Monday, April 3, 2023

Bye Twitter

 Well I am dead on Twitter, fuck that cesspool of bullshit. I will try to post more here, maybe? 

Saturday, December 29, 2018

Top...eight TV episodes of 2018

So the plan was to do a top ten of TV Episodes this year. I had two more on here, but felt they didn't deserve to be on this list so I dropped...BAM. Just like that. I won't mention the episodes because I don't want it getting back to the creators of these shows (I mean I am sure all three people that read this have connections.

So ... to the list!

8. Good Place Episode 10 - Janet(s)
D'Arcy Carden played everyone in this episode and she pretty much killed it. Such a great way to end the season

7. Always Sunny Episode 13 - Mac Finds his Pride
I didn't think this season was as amazing as past seasons, but the fucking ending of this episode was one of the gutsiest things I've seen on TV in a long while. Rob McElhenney was just something man...

6. Barry Episode 8 - Know your Truth
This show started off super slow, but by the end of it I was just blown away. I won't spoil to much, just know the ending was certainly something.

5.  2018 World Series Game 5
Red Sox win the World Series. That's all I got there.

Information given ▸
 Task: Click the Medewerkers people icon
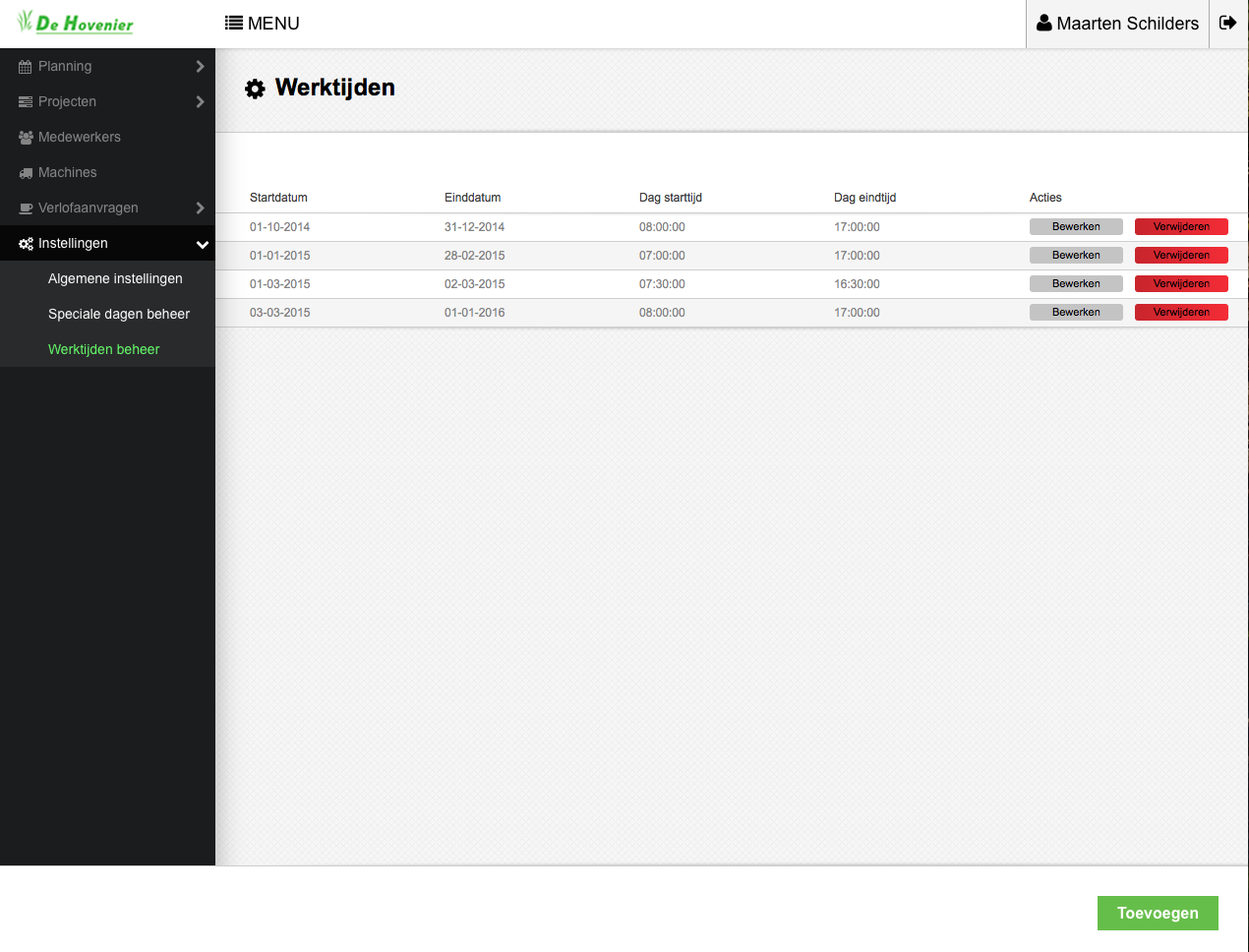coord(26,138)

--

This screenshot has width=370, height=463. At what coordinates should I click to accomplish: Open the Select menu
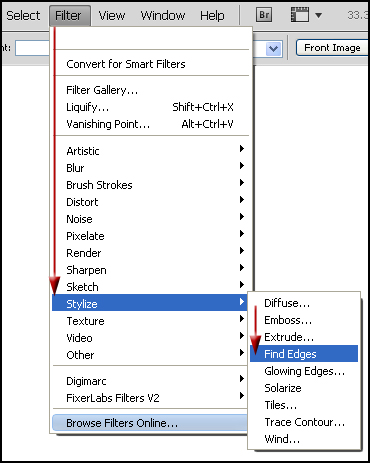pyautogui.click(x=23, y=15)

Required task ▸
Write out, word for word, everything in the blog excerpt from "So the plan" down to "this have connections.". The data were taken from a source unrelated to the blog excerpt.

Response to the exercise ▸
So the plan was to do a top ten of TV Episodes this year. I had two more on here, but felt they didn't deserve to be on this list so I dropped...BAM. Just like that. I won't mention the episodes because I don't want it getting back to the creators of these shows (I mean I am sure all three people that read this have connections.